Appendix A: Analysis of the full-resolution RGS spectra

Table A.1

Best-fit model parameters of O vii lines during obs2.

During the analysis of the full-resolution RGS spectra of IGR J18245–2452 in obs2 (which have a much longer exposure time than obs1, see Table 1), we noticed a convincing hint of emission lines from O vii around 22 Å. Because these lines do not affect our discussion and conclusion about the source spectral and timing variability reported in Sects. 4 and 5, we summarize this result here.

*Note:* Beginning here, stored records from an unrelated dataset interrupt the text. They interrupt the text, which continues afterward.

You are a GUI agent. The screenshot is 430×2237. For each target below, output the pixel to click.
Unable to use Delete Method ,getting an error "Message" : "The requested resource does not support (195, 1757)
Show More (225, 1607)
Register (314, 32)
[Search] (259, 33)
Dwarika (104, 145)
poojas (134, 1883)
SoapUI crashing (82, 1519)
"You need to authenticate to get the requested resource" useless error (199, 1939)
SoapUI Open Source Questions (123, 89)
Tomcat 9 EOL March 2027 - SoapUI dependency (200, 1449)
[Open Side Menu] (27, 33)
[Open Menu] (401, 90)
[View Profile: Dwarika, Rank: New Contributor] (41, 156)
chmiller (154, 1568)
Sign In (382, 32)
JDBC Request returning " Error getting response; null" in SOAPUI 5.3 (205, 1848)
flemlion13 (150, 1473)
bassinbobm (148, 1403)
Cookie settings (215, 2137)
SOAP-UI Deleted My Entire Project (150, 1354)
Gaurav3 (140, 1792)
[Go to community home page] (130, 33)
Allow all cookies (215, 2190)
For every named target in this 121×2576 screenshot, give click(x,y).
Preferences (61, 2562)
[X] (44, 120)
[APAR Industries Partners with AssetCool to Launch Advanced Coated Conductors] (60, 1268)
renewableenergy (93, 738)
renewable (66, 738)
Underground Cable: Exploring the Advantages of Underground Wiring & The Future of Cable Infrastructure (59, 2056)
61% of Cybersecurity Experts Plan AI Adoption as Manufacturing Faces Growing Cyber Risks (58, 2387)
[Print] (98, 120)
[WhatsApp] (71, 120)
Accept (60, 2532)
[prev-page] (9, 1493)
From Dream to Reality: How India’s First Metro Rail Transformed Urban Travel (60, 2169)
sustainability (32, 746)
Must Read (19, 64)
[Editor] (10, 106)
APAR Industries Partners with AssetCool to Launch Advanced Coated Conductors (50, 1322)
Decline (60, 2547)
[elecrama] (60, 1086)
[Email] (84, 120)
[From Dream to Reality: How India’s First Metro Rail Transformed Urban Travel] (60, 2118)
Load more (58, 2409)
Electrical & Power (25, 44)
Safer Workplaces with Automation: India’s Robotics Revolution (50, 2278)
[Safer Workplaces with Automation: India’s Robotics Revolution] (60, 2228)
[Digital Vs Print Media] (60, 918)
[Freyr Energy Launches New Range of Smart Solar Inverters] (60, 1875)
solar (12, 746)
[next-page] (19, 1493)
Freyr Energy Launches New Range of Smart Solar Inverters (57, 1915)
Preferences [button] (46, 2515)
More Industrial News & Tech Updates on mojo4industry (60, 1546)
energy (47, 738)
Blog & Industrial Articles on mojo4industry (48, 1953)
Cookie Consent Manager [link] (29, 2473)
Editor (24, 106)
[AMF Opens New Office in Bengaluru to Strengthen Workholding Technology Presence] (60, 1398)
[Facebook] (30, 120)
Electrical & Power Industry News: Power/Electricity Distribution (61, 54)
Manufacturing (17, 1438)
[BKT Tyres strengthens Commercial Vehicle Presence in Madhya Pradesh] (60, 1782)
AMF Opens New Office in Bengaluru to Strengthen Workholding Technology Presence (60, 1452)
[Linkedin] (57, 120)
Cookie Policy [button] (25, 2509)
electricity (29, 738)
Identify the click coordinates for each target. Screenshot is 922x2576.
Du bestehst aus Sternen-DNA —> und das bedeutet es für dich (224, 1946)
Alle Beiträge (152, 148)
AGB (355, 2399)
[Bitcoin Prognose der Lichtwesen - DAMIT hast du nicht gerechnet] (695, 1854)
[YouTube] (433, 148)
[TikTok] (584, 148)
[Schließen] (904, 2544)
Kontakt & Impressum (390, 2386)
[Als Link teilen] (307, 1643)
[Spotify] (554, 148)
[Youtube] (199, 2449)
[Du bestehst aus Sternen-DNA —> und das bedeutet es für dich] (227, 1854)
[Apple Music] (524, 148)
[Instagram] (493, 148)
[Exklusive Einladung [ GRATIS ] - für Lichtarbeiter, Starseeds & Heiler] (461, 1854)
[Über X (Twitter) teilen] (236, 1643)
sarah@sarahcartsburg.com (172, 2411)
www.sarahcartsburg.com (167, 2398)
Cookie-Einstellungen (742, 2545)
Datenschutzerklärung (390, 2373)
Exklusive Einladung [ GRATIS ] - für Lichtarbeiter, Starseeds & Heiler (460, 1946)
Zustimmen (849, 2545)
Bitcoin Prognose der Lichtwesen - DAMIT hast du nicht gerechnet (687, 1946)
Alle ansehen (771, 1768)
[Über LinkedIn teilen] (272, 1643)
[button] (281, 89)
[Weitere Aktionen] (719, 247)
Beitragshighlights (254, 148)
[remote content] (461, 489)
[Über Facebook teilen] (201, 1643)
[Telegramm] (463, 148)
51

Figure A.1 shows the RGS2 spectrum in obs2 after rebinning to achieve a minimum S/N of 3.0 in each wavelength bin)9. Table A.1 gives the best determined parameters obtained by fitting the two RGS spectra in obs2 with a model comprising the continuum determined in the broad-band analysis (Sect. 3.1) plus two narrow Gaussian lines (we used the χ2 statistics with weights according to Gehrels 1986). The wavelengths of the two emission lines were well constrained, while only an upper limit was obtained on their width. No forbidden line (22.10 Å) or lines typical of other isotopes (C v, N vi, Ne x, Mg xi, and Si xii) were significantly detected.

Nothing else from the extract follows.